December’s jobs report rounded out 2015 with a bang. Among Wall Street analysts, the consensus was the economy would add some 200,000 jobs in the last month of 2015. In reality, payrolls grew by a better-than-expected 292,000 last month, and although the unemployment rate held steady at 5 percent, labor force participation ticked up by a tenthHigh of a percentage point.

So there are reasons to cheer Friday's jobs report, but it's not all roses. Digging deeper, here are three key themes that emerged in the report.

1. Mining Jobs Are Still Getting Slammed

The slide in oil and commodities prices that began in late 2014 hasn’t abated. The price of crude oil fell 30 percent in 2015, slamming the brakes on the runaway job gains from the shale oil boom of the past decade.

A total of 129,000 mining jobs were lost in 2015, with more than 40,000 positions evaporating in December alone.

Manufacturing has also felt a chill wind from the global economy, as slowing growth in China and Europe dries up foreign demand. A stronger dollar, meanwhile, has made exports less attractive to the global market.

That double whammy weighed heavily on makers of transportation equipment, machinery and metal products in December. In all, the durable goods manufacturers shed 6,000 jobs in December, losses partly offset by gains in the appliances and wood products industries.

With oil still falling in the first week of 2016 and the dollar gaining ground against the Chinese yuan, these patterns don’t look likely to end anytime soon.

2. Wage Growth Hasn’t Left the Runway

Economists on the lookout for signs of wage growth in the economy will have to wait. Despite adding nearly 50 percent more jobs than analysts expected in December, employers in most industries left wages virtually stagnant.

Analysts at Deutsche Bank called the wage data “a modest weak spot” in the report. Though year-over-year gains came in at a decent 2.5 percent, they got an artificial boost from an unusually low reading in December 2014. In the aggregate, average hourly earnings fell 1 cent to $25.24.

“We note that there was no change in average hourly earnings after a long string of 0.2 percent [month-over-month] increases,” said ITG Chief Economist Steve Blitz in a note released after the report. Economists are hoping to see month-to-month gains edging closer to 0.3 percent to indicate strong wage growth.

Federal Reserve policymakers will be especially attuned to wage figures in coming months as they mull raising the benchmark interest rate further after December’s rate hike. According to the Fed’s economic model, rising wages are intertwined with a quickening pace of inflation. But both measures have lagged behind a level that the Fed would consider healthy enough to tighten monetary policy.
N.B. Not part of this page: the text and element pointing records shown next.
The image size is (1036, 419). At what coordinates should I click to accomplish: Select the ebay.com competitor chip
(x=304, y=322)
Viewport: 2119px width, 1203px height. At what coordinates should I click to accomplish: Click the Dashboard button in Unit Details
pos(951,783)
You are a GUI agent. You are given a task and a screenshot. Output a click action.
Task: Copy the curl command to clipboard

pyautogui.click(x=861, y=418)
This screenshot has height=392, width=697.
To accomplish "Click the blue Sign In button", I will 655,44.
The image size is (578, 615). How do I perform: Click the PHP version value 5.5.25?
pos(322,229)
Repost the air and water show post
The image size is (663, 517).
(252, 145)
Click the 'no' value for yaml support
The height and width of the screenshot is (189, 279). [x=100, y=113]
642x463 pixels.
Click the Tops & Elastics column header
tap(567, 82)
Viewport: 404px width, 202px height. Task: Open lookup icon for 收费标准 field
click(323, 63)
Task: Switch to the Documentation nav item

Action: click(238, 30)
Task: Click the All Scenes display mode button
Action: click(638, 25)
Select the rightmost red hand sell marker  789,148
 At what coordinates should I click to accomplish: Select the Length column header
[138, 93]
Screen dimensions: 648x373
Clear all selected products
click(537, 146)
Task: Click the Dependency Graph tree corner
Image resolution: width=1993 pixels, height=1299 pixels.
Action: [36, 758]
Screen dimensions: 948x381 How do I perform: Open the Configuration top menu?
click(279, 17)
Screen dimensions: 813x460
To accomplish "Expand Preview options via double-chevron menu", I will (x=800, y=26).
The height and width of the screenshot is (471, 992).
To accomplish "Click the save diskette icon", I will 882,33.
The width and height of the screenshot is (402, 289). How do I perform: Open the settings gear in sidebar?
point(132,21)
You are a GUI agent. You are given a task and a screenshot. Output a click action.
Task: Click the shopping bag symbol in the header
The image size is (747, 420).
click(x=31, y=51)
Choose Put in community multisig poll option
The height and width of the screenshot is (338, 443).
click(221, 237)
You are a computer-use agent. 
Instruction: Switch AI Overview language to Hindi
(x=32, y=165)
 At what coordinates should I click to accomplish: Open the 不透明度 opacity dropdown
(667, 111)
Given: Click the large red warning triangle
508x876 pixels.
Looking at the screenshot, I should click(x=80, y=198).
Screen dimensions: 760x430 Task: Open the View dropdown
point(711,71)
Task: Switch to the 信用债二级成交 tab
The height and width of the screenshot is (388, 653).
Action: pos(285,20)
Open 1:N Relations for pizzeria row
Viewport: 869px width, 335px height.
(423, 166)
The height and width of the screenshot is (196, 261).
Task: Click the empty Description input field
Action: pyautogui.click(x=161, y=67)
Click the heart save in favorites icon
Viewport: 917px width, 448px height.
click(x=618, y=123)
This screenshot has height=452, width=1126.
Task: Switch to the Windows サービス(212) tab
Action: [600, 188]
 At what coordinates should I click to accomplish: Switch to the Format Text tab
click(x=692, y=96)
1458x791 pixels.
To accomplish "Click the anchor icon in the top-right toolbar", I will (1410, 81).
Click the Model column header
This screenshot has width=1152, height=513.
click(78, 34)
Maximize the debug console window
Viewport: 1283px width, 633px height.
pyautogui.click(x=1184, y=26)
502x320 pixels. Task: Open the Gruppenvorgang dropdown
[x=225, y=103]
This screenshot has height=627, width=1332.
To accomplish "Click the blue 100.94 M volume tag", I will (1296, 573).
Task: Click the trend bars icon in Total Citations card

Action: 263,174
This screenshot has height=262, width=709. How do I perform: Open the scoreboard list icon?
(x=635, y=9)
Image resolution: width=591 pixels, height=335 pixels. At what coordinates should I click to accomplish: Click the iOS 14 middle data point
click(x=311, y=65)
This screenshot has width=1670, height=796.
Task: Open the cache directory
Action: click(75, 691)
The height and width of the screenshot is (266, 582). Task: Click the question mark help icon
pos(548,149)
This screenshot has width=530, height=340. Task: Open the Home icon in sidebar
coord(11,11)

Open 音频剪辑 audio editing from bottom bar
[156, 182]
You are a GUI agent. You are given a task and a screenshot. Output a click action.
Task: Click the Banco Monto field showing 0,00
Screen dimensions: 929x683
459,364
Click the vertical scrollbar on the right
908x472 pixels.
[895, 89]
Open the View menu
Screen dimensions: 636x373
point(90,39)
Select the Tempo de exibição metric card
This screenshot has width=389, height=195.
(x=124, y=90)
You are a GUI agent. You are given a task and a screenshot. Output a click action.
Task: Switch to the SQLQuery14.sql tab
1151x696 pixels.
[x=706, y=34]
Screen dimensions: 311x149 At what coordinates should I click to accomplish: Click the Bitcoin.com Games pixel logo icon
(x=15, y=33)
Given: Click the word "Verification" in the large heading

3. Health, Services Jobs Surge

Roughly half of the jobs growth in December came from relatively low-paid sectors: health services, temp work, food services and couriers. And as Blitz points out, some of the gains — particularly construction workers employed through a bizarrely warm December — are “seasonal mis-adjustments” that are liable to reverse in coming months.

Particularly vulnerable are couriers, a segment of the workforce that includes short-distance delivery drivers and messengers. It added 15,000 jobs in December and 11,000 jobs in November. Those gains likely reflect hiring for internet deliveries around the holiday season.

In total, 2015 saw job growth in the services sector soar to 15 times as much as in the goods-producing sector, which includes mining and manufacturing jobs. Employment gains in the health sector were particularly robust, with an average 40,000 jobs added per month in 2015, compared with 26,000 a month in 2014.

Those kinds of jobs are set to become more plentiful as America’s population grows grayer. Recent projections from the Bureau of Labor Statistics show the fastest-growing fields in the coming decade to be personal care aides, registered nurses and home health aides. Food preparers and retail workers round out the top five.